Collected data
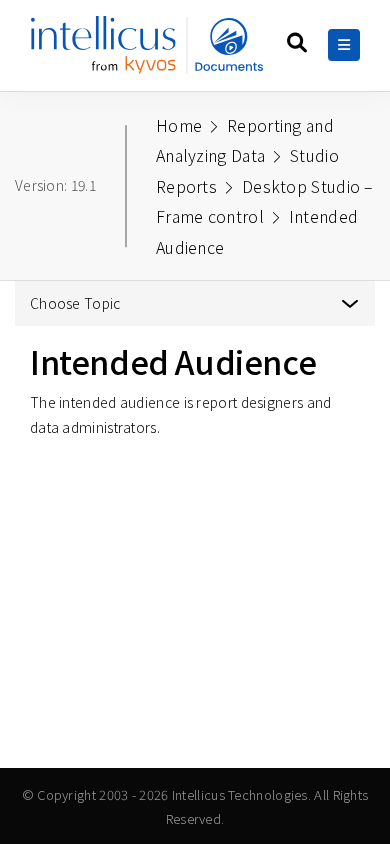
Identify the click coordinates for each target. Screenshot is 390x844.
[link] (151, 52)
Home (179, 125)
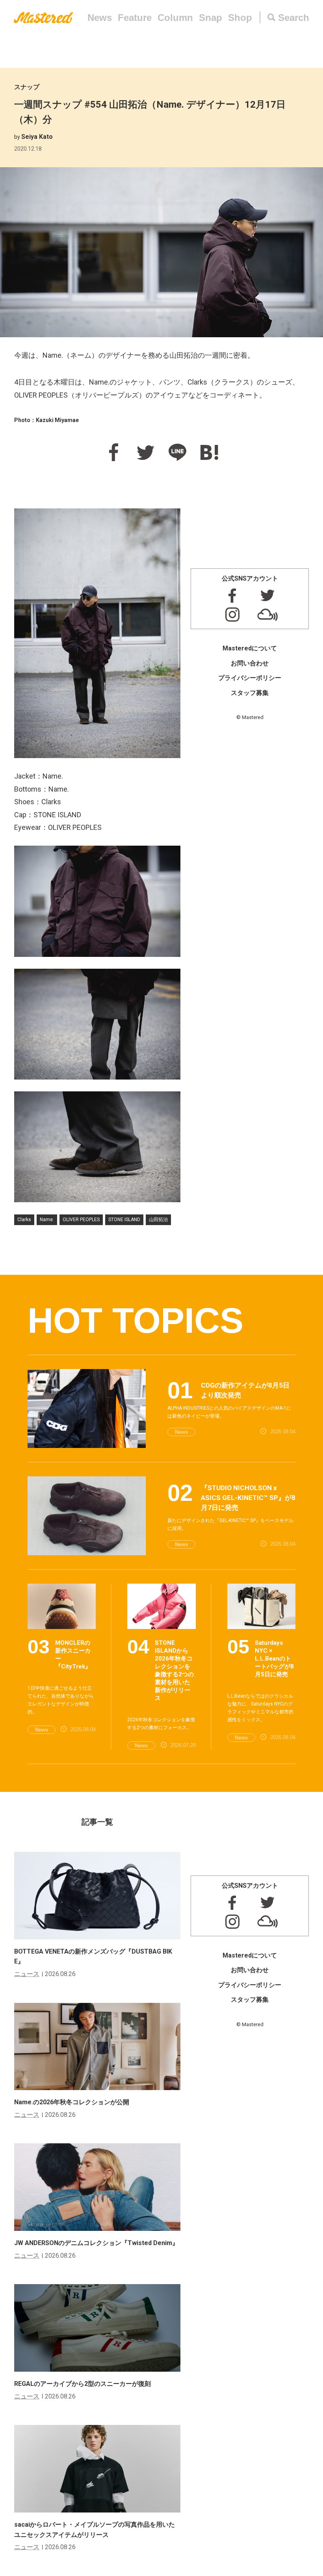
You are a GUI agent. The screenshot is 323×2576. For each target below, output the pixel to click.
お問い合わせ (250, 663)
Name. (47, 1219)
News (99, 17)
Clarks (24, 1219)
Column (175, 17)
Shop (240, 17)
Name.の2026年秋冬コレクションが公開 (71, 2102)
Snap (210, 17)
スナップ (26, 87)
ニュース (26, 1974)
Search (293, 17)
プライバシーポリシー (249, 678)
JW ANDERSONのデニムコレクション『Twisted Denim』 (96, 2243)
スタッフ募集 (250, 693)
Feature (135, 17)
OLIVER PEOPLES (81, 1219)
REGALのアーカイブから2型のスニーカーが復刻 (82, 2383)
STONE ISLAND (124, 1219)
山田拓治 (158, 1219)
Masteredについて (250, 648)
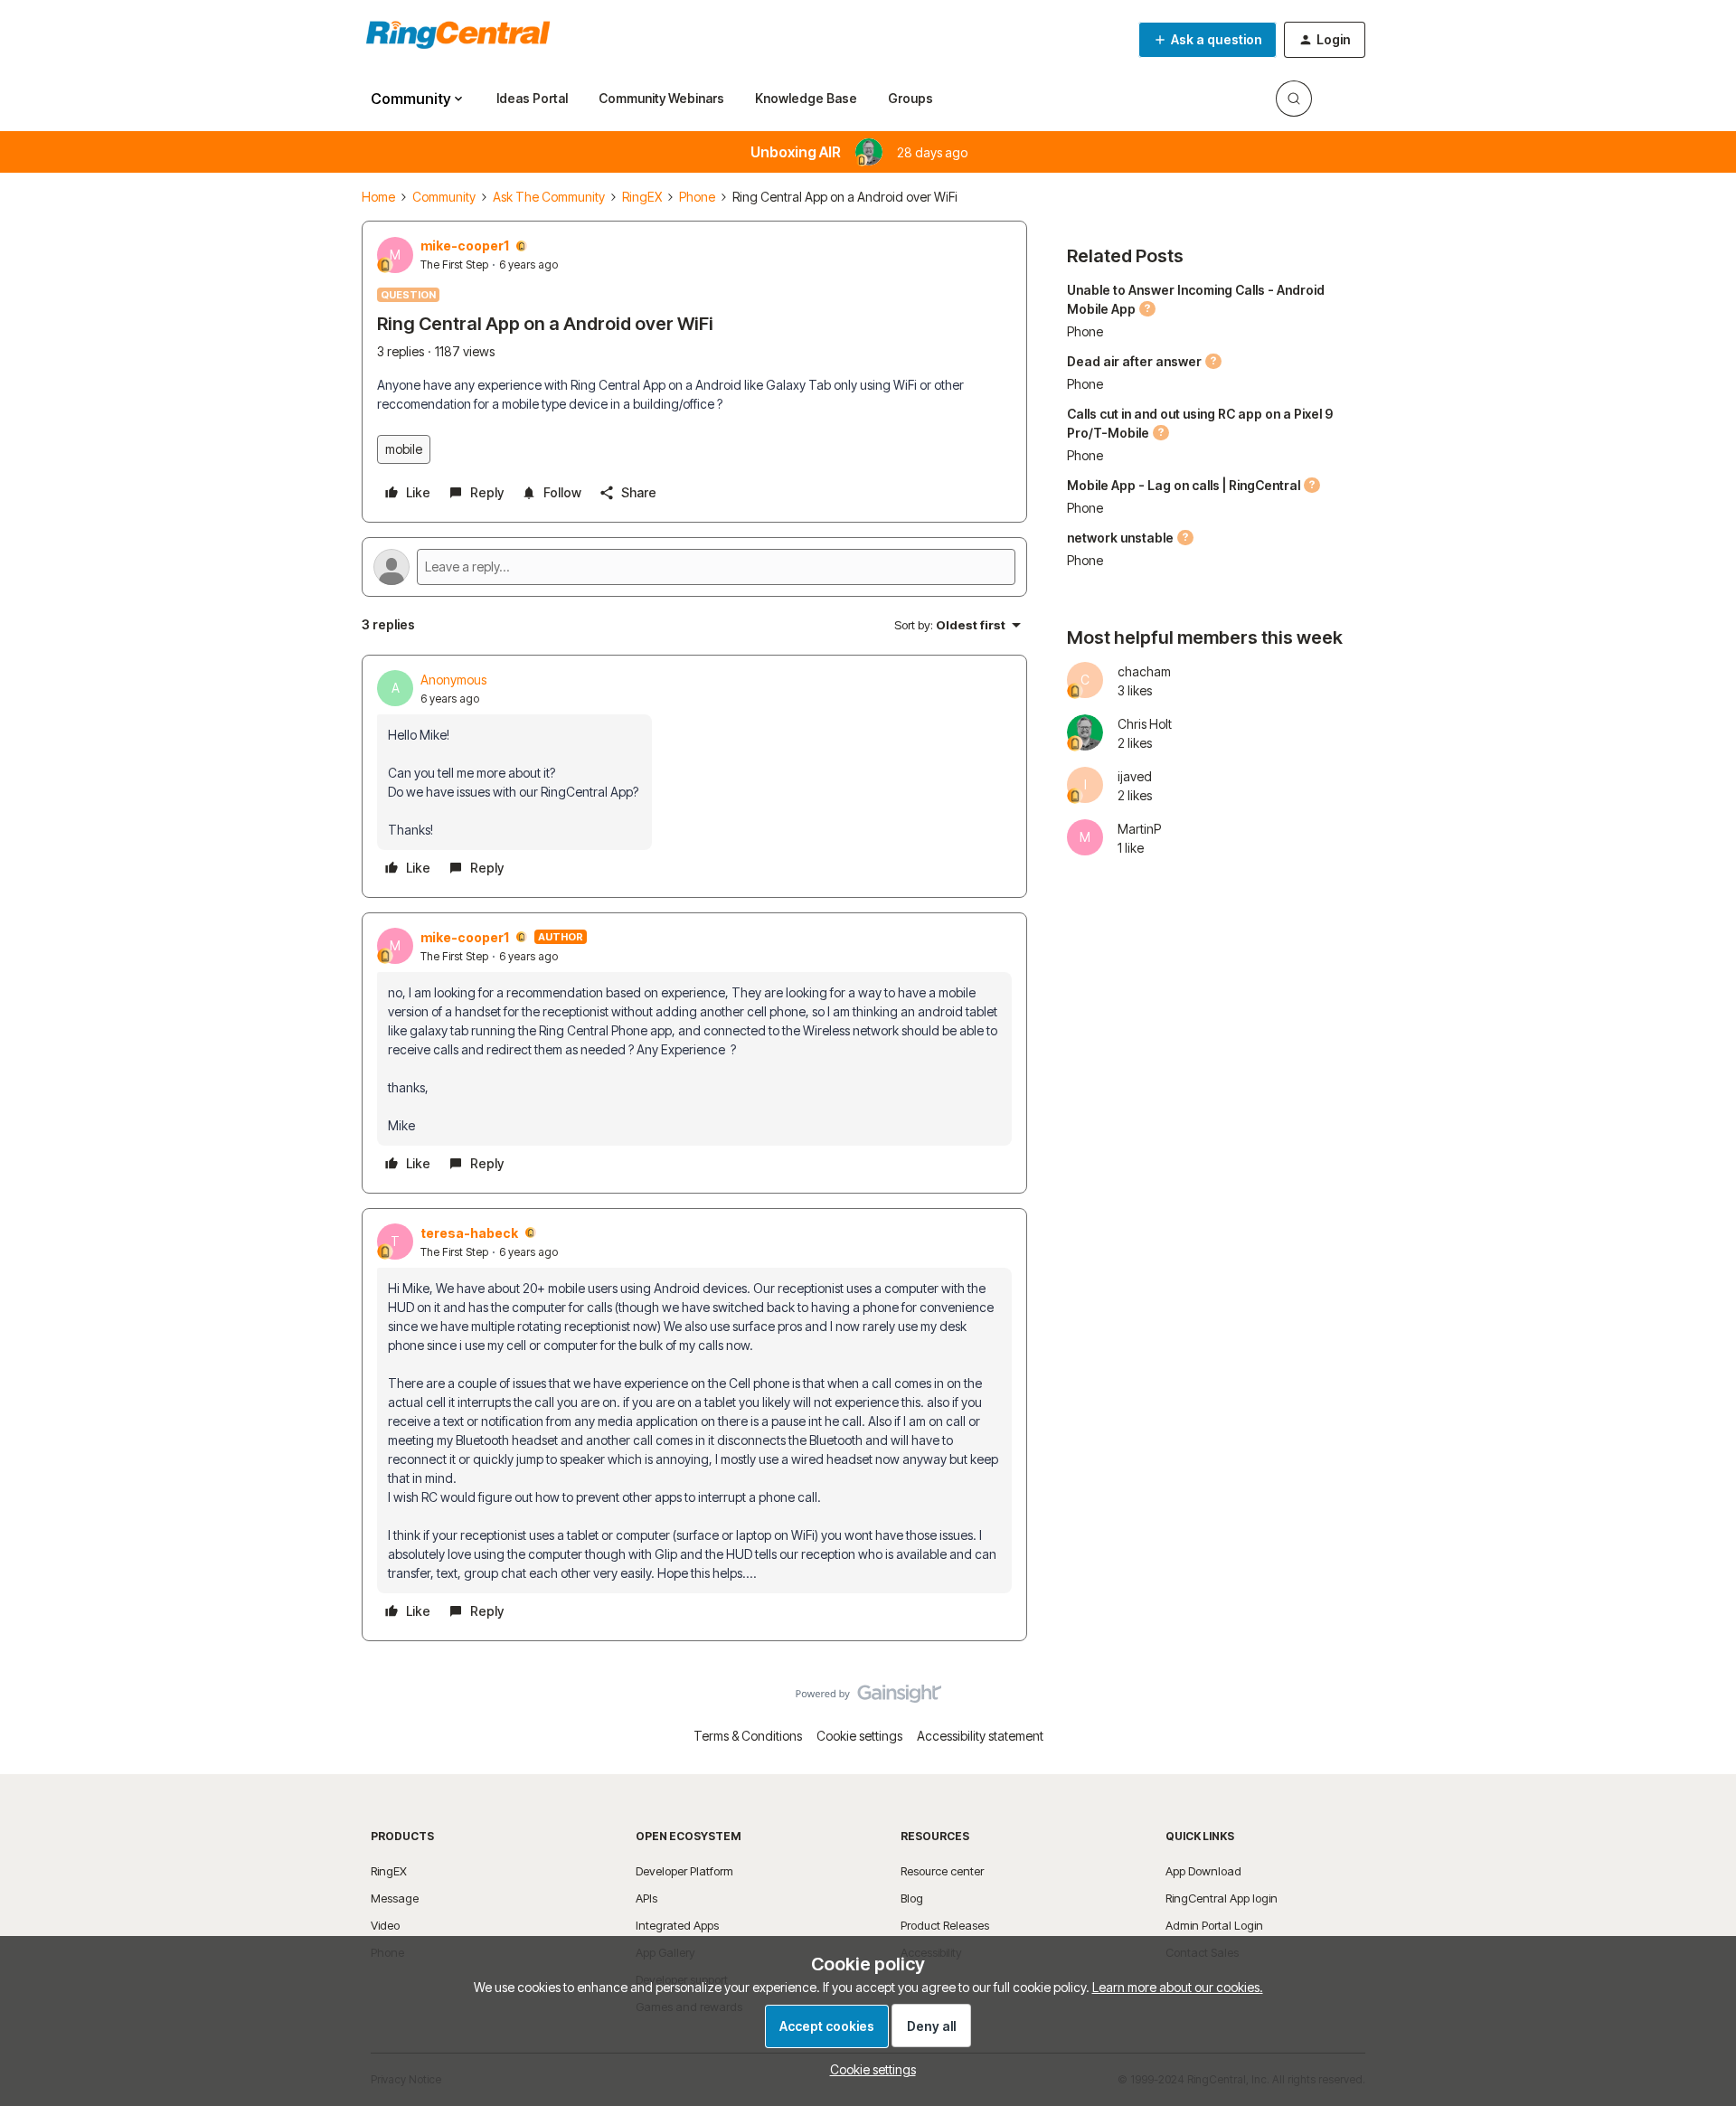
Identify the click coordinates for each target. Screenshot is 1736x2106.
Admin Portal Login (1214, 1925)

WORK INSTRUCTION: Copy exactly the lines from the line containing "Search (293, 17)" through the last line of the records, both included, and omit every picture.

EXERCISE OUTPUT:
Search (293, 17)
プライバシーポリシー (249, 678)
JW ANDERSONのデニムコレクション『Twisted Denim』 (96, 2243)
スタッフ募集 (250, 693)
Feature (135, 17)
OLIVER PEOPLES (81, 1219)
REGALのアーカイブから2型のスニーカーが復刻 (82, 2383)
STONE ISLAND (124, 1219)
山田拓治 (158, 1219)
Masteredについて (250, 648)
Identify the click coordinates for each target. Screenshot is 1736x2106.
Admin Portal Login (1214, 1925)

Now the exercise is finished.